Voice Recognition for Linux

Eric S. Johansson esj at harvee.org
Fri Feb 23 19:44:46 UTC 2007


Henrik Nilsen Omma wrote:
> Eric S. Johansson wrote:

> Looks like the original text got caught in a spam filter somewhere 
> because of the attachment (I found it in the web archives). No worries 
> about the tone. We are having a frank technical discussion and need to 
> speak directly to get our points across. So my turn :) ...

Thanks for the understanding but it always helps to be polite.
> 
> I think you are too caught up in the current working model of NS to see 
> how things can be done differently.

you haven't seen the comments I've made in the past about speech user 
interfaces and what Dragon has done wrong.  I have proposed many things 
that should be fixed but the current command model is not one of them
> 
> I have not studied the details of voice recognition and voice models, 
>... but I do appreciate the need for custom voice model training over time. 
> There is a need for feedback, but it does _not_ need to be real-time. 
> Personally, I would prefer it not to be real time. NS does in theory 
> tout this as a feature when they claim that you can record speech on a 
> voice recorder and dump it into NS for transcription. I have no idea 
> whether that actually works.

okay, I should probably attempt to capture some of the user experience 
issues.

Correction from its recognitions is something people debate a lot.  If 
you don't correct miss recognitions, you'll most likely get the same 
thing over and over again.  The output of the language and recognition 
model is probabilistic so makes recognitions will change from time to 
time but it'll basically be the same kind misrecognition.  (Yes, all 
uncorrected).

The user is then faced with a choice, do you correct the recognition 
engine or do you edit the document?  In both cases, it's painful.  But 
then you get the odd case with the misrecognition is completely 
unintelligible and you don't have any idea what the hell you said.  Then 
you have no choice but to go back and listen to what was said at that 
phrase and make a correction.  This is a very real user experience.  I 
have spoken with people who write documents in Microsoft Word and 
they'll go back to page 5 out of 20 see something that's garbled and 
play it back so they can figure out what they said.  They usually don't 
correct heavy garbling but just say it again and get a more consistent 
recognition from that point forward courtesy the incremental training.

In theory, you can dictate into most applications using something called 
natural text.  It's a direct text injection with a history of what was 
said (audio and recognition).  You can do limited correction by 
Select-and-Say and it even sort of kind of works if it's a full native 
Microsoft Windows application.  Tools like Thunderbird, gaim, Emacs 
don't work so well.  How they feel is for later discussion.
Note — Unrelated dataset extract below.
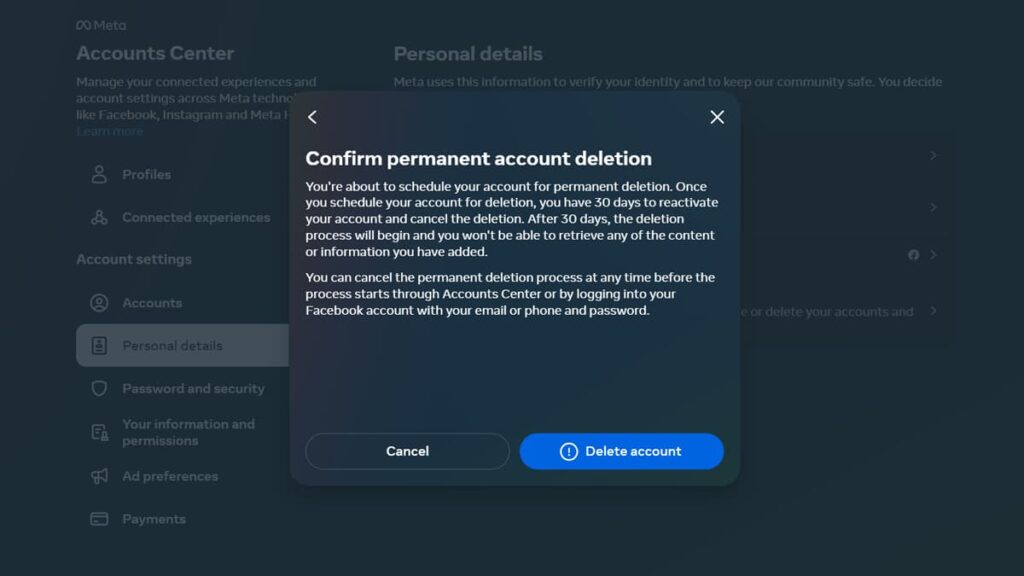Select Password and security from the menu
Image resolution: width=1024 pixels, height=576 pixels.
coord(192,388)
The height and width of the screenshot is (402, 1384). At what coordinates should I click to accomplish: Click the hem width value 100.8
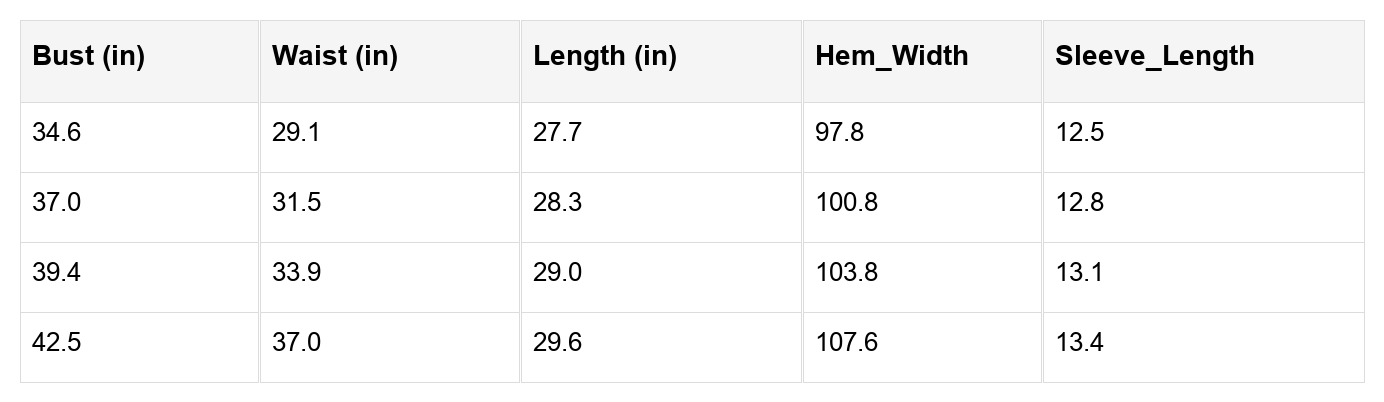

But you have this nice tool, that's almost right, called the dictation 
box.  It's a little window which has full editing a correction 
capability using the voice model of NaturallySpeaking.  When you are 
done with your dictation, you can inject that into the application its 
associated with.  The wonderful thing about the dictation box is that 
making corrections significantly improves accuracy.  If I dictated 
nothing but the dictation box for a week, I would have a significantly 
more accurate system and a lower level of frustration on 
misrecognition's.  If I had what ever magic dictation box uses on all of 
my applications, I would be ecstatic.  I wouldn't need to retrain every 
six months.  But it's not sufficient.  Why is again conversation for a 
future time.

If you want to migrate away from incremental recognition, you'll need to 
look to NaturallySpeaking 3 or NaturallySpeaking 4 for the user 
experience.  You would probably lose one to 2% (or more) on the accuracy 
which is really significant.  Believe me, there's a huge difference 
between 99% and 99.5% recognition accuracy in actual operating 
conditions.  It's also important to note that dragon changed from the 
incremental correction model a couple of times.  The last time I was in 
touch with dragon employees (before the bakers got greedy), they will 
really convinced incremental training, properly done, gave a 
significantly better user experience and I would have to say from what I 
hear and from what I have experienced, I think they were right.  Maybe 
they were drinking their own Kool-Aid, maybe they were onto something. 
I am no stranger to figuring out interesting ways to get the signals you 
need to do something right so I trust them.

But independent of your desire, you may not be able to turn it off.  You 
may have users who know how it works making your life uncomfortable 
because you have made their life less pleasant.  You will have me 
demanding the highest possible accuracy.  :-)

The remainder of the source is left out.